The big puzzle left unanswered by Case and Deaton is the “why” question: Why have the rates of these types of death increased for this age group of white Americans, but have continued to decline for Hispanics and African Americans (although the absolute death rate for African Americans remains shockingly high even as overall death rates decline), and have continued to decline for Europeans?
There may be a significant economic component. But as Case and Deaton point out, there have been similar economic slowdowns in European countries, but without the same impact on mortality.
Also, while the incomes of white American men have basically stayed the same since the 1970s (in constant dollars), the incomes of white American women increased dramatically through about 1990. If economic stagnation were the cause of the increase in death rates, then one would expect that self-destructive death rates for women should have continued to decline while the death rates for men increased.
Yet Case and Deaton report that the increase in mortality for white middle-aged Americans is (roughly) the same for both men and women. To be sure, women’s income gains plateaued around 1990, which is when the mortality statistics began to turn upward. But, presumably, there is a lag of some years, perhaps even decades, between the plateauing of one’s economic prospects and an increased inclination to self-destruction. Cirrhosis of the liver, after all, does not develop overnight.
Case and Deaton speculate that the shift from defined-benefit pension plans in the U.S. to defined-contribution plans (such as the 401(k)) may have caused the upward shift in mortality rates. But this makes little sense given the data they present: U.S. workers with less than a high-school degree had relatively little access to traditional pensions before the shift away from pensions to defined-contribution plans. If the shift away from defined-benefit pension plans caused the increase in mortality, then one would expect to see the opposite relationship between education and mortality: there would presumably be an increase in mortality among the more-educated in this group of Americans than among the less-educated, given that it is the more-educated who have disproportionately lost defined-benefit retirement pensions.

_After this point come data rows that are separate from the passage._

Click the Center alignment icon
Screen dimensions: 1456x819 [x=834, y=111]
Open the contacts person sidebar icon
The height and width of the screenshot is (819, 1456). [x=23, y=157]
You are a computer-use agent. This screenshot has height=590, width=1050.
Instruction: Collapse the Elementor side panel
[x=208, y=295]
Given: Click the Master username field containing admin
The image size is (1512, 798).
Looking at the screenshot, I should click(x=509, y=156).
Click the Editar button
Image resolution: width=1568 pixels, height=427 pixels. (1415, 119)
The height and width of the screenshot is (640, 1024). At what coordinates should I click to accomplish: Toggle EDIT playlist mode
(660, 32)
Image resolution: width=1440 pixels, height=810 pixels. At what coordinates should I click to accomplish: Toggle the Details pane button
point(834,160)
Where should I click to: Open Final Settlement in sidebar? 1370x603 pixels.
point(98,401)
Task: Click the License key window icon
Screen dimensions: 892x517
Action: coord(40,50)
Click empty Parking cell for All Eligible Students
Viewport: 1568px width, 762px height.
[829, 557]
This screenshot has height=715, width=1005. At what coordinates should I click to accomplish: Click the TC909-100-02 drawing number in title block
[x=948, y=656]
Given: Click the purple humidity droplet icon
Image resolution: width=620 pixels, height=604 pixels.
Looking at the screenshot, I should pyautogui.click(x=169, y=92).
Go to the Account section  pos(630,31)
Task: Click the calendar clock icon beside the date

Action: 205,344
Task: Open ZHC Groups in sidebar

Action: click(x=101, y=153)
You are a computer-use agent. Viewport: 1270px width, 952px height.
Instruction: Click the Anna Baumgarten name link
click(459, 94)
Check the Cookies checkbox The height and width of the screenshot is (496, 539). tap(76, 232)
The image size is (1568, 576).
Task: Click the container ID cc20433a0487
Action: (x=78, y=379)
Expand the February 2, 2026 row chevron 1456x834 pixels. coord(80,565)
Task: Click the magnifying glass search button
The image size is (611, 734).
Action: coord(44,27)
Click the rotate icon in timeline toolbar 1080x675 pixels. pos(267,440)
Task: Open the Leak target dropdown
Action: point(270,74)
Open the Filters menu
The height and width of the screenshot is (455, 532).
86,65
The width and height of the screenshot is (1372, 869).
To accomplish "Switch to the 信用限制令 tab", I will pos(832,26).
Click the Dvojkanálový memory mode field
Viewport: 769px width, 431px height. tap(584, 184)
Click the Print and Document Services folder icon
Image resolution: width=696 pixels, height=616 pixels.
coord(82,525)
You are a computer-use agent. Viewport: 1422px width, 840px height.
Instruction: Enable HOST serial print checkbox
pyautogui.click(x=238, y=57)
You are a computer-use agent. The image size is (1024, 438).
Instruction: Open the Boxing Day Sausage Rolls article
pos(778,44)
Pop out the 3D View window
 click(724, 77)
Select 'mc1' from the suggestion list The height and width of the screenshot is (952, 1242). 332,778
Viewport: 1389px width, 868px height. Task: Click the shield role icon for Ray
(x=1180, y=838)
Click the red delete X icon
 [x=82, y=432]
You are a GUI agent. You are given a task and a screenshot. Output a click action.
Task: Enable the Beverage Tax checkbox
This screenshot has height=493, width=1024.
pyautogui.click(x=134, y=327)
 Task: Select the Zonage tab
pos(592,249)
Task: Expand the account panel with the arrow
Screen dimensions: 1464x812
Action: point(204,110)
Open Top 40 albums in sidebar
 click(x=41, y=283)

Something that Case and Deaton do not consider is the increase in drug abuse in rural America. With wide tracts of space and few people in rural areas, law enforcement has a more-difficult task monitoring and enforcing drug laws relative to urban areas. The decreasing cost of meth and heroin, and their increasing availability in rural areas, has seemingly lead to increased use in those areas.
But it would be a mistake, I think, to focus solely on material causes. As with Willy Loman, the benighted suicide in Death of a Salesmen, the interaction of material and spiritual conditions is complicated. Indeed, that the data show the increase in death by self-destruction is not limited to whites with low educational achievement suggests that something else is at work—or at least something more complicated than lower economic achievement or increasing inequality.
That said, it would be a mistake to ignore the much-greater impact of increased death rates on lower-achieving whites (and the even yet higher, although still decreasing, absolute death rates among African-Americans) as though changing death rates matter all of a sudden because they also affect more highly-educated whites. Nonetheless, the changing rates does press the question: Why do members of any group in the U.S. increasingly numb themselves to death by drug or alcohol poisoning, or even take the more-direct path of suicide? The answer cannot be pretty.
James R. Rogers is Associate Professor of Political Science at Texas A&M University.